W jego opinii ludzie polityki, przedstawiciele mediów i Kościoła powinni tonować dyskusję polityczną i budować racjonalność dyskursu. Jak podkreślił, tam, gdzie jest ton pogardy, ton agresji, tam nie ma ewangelii. - Ja jestem z epoki "Solidarności" i naprawdę udawało się, dzięki papieżowi w ogromnej mierze, ale generować pozytywne emocje między ludźmi. Teraz ci sami ludzie generują negatywne emocje - podkreślił. Jak mówił, jeśli agresja w społeczeństwie będzie nadal narastać, Kościół zabierze głos. Zaznaczył jednak, że musi przy tym być ostrożny, ponieważ kiedy episkopat przedstawia swoje stanowisko, część społeczeństwa mówi, że ten się "wpycha".
- Poziom agresji i nienawiści jest duży. W tym momencie Kościół powinien mocno powiedzieć, że nienawiść i pogarda jest zawsze grzechem - podkreślił.
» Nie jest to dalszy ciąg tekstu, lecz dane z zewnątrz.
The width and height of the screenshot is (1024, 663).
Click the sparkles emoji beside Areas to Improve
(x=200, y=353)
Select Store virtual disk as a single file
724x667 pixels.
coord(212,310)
Zaznaczył również, że księża mają prawo do własnych poglądów, jednak powinni powstrzymywać się z obnoszeniem się nimi. - Sympatie każdy z nas może mieć i powinien mieć, tylko chodzi o to, żeby z nimi nie wychodzić na ambony. Nauczanie społeczne Kościoła wyraźnie mówi, że duchowny musi unikać opowiadania się po jednej stronie politycznego sporu i koniec, bo zaangażuje się w politykę, a my mamy mieć rolę ważniejszą. Nie można być i politykiem, i arbitrem zarazem – tak skomentował dominikanin rolę Kościoła w polskim życiu politycznym.